Sometimes, however, he had an attack of weakness, as the result of one of those very peculiar fainting-fits which I am describing. It was always whilst he was reflecting profoundly, with his eyes fixed on some object or other, and brain working at high pressure that the attack came, and he collapsed. At such times he became paler and paler, until the color came back into his cheeks by itself, and by degrees.
Those attacks left him limp and without strength. They robbed him of his fine feeling of confidence, and I heard him complain after one of them, and murmur in a tone of discouragement:
“I’ll never succeed, never!”
Often had I been on the point of asking him about it. That day I made up my mind to do so.

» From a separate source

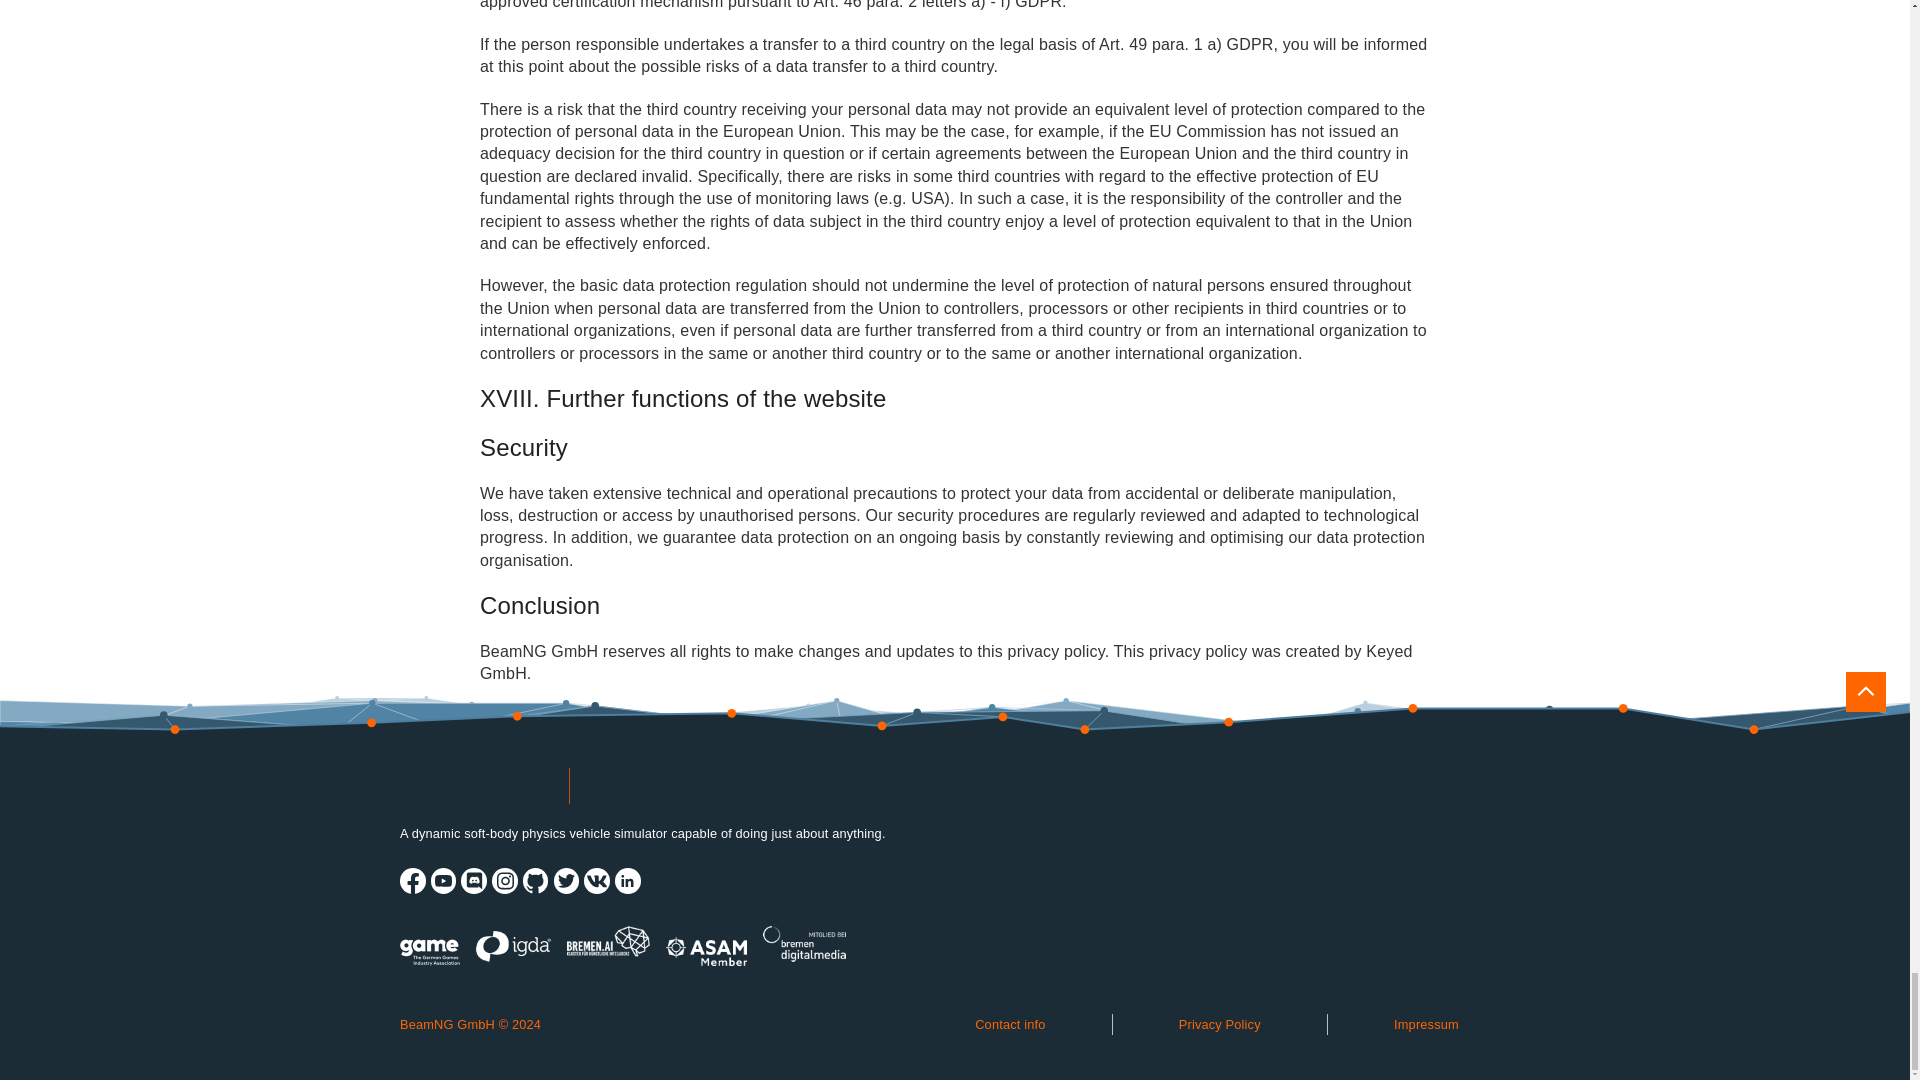  I want to click on Twitter, so click(566, 881).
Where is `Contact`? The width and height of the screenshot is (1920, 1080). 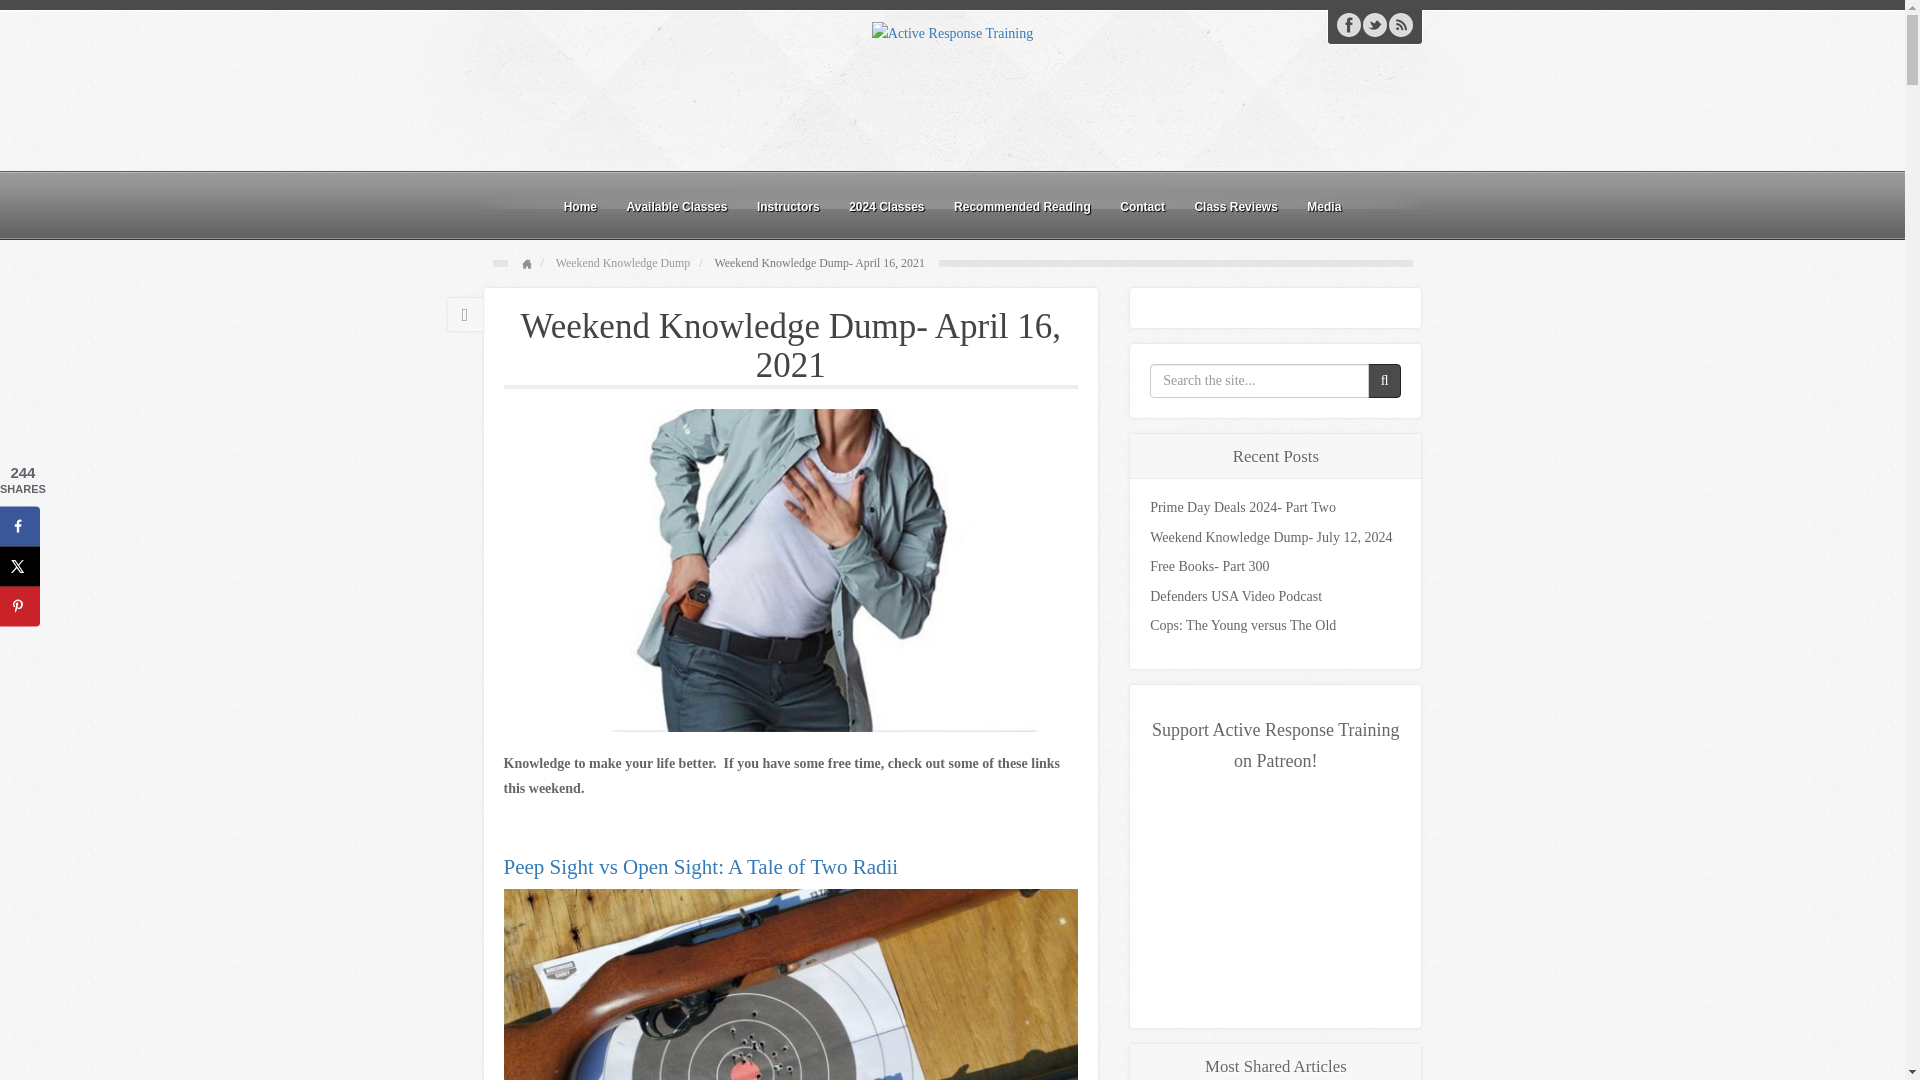 Contact is located at coordinates (1142, 206).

We were drinking our coffee, Lerne seated in an armchair in front of the window, holding his cup in his hand. Our talk was a broken sort of conversation, with longer and longer intervals.
For want of something to talk about, the conversation languished. Gradually it ceased altogether, as a fire goes out for want of fuel.
The clock struck, and one saw the woodcutters going to their work, with their axes over their shoulder. They brought before my mind a picture of ragged lictors going to carry out an execution of trees.
Which amongst my old comrades would perish to-day—this beech, or that chestnut? I saw them from my window, clothed in all the yellows of autumn, from the deepest copper to the palest gold, each showing its dark touch of shade, or its reddish light amongst those various yellows.
The firs were beginning to get black. Leaves were falling here and there as seemed good to themselves, for there was no breeze.